Tuesday 30 September 2008
How green can you get?
Website helps consumers calculate and reduce their
carbon footprint,
Nareerat Wiriyapong
Want to make the world a more pleasant place with fewer greenhouse gases? Just eating less meat or buying products made closer to home would help.
For those who think growing fruits and vegetables for your own meals requires a bit of work, how about avoiding out-of-season foods at the supermarket?
These are tips from experts for individuals, businesses and organisations to cut carbon footprint - a measure of the impact human activities have on the environment and, of course, climate change.
Measured in tonnes of carbon dioxide (CO2) equivalent, carbon footprint relates to greenhouse gases produced in daily life through burning fuels in everyday activities.
For example, driving a car, heating or cooling a home or an office and taking a holiday flight all consume energy and produce CO2 emissions.

The website carbonfootprint.com offers good general information about carbon footprints.

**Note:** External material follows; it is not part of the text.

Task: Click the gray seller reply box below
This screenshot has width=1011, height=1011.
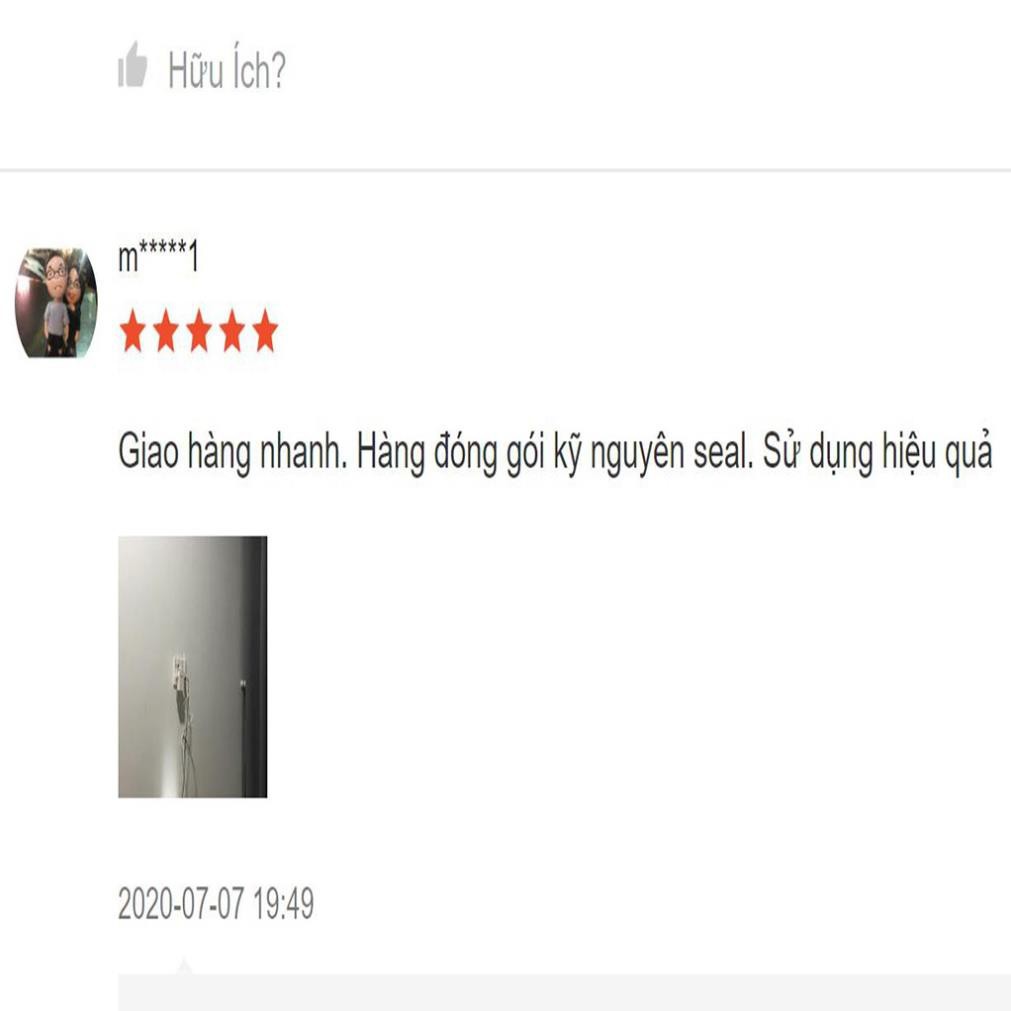Action: click(x=564, y=992)
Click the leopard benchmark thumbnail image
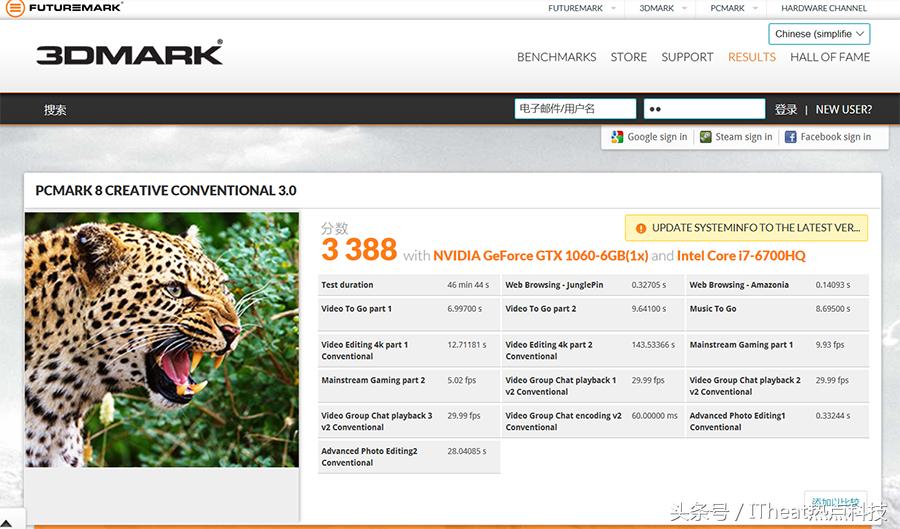The height and width of the screenshot is (529, 900). (161, 339)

For instance, electricity is one of the biggest producers of carbon emissions. Each cup of coffee and every moment at a computer worsens global warming.
The website also features an online calculator to tally the amounts of carbon that different lifestyles generate, as well as recommendations for reducing or offsetting these amounts.
Taking a direct return flight from Bangkok to Melbourne is an example. The emission for one passenger for flying 14,745 kilometres totalled 1.697 tonnes of CO2.
Techa Boonyachai, vice-chairman of the Thai National Shippers' Council, said he first viewed the website three weeks ago and found the tips from carbon footprint experts interesting and also beneficial to his business operations.
Mr Techa, while acknowledging that avoiding CO2 emissions completely was hardly possible, has started to apply recommendations from the website to his daily activities.
"I tend to eat white meat rather than red meat as I found that cows' digestion produces lots of methane, which has carbon content 21 times higher than CO2," he said.
Driving his Toyota Camry 20,000 km a year means about three tonnes of CO2, prompting him to try to cycle more during holidays. "I am calculating the difference in carbon emission between driving and taking a domestic flight from Bangkok to Chiang Mai. And then I can choose whether to fly or drive there for my next trip," he said.
For a business, Mr Techa said that reducing carbon emissions or simply cutting waste from operations can cut costs while helping reduce the planet's environmental problems.
In addition, reducing greenhouse gas emissions can generate carbon credits for Thai companies to sell in international markets to earn extra income, he said.
The website suggests that everyone can offset or neutralise emissions by buying credits from certified emission reduction projects that prevent or remove an equivalent amount of carbon dioxide elsewhere in the world.
Its own Clean Energy Fund is another option for carbon offsetting. The fund supports carbon reduction projects that reduce emissions through replacing fossil fuels with clean and renewable energy generation.
Money can also be pledged to combat deforestation in Kenya, said the website, as trees breathe in CO2 and exhale oxygen. It adds that starting with $39.13 to pledge three trees can cut about 2.19 tonnes of emissions.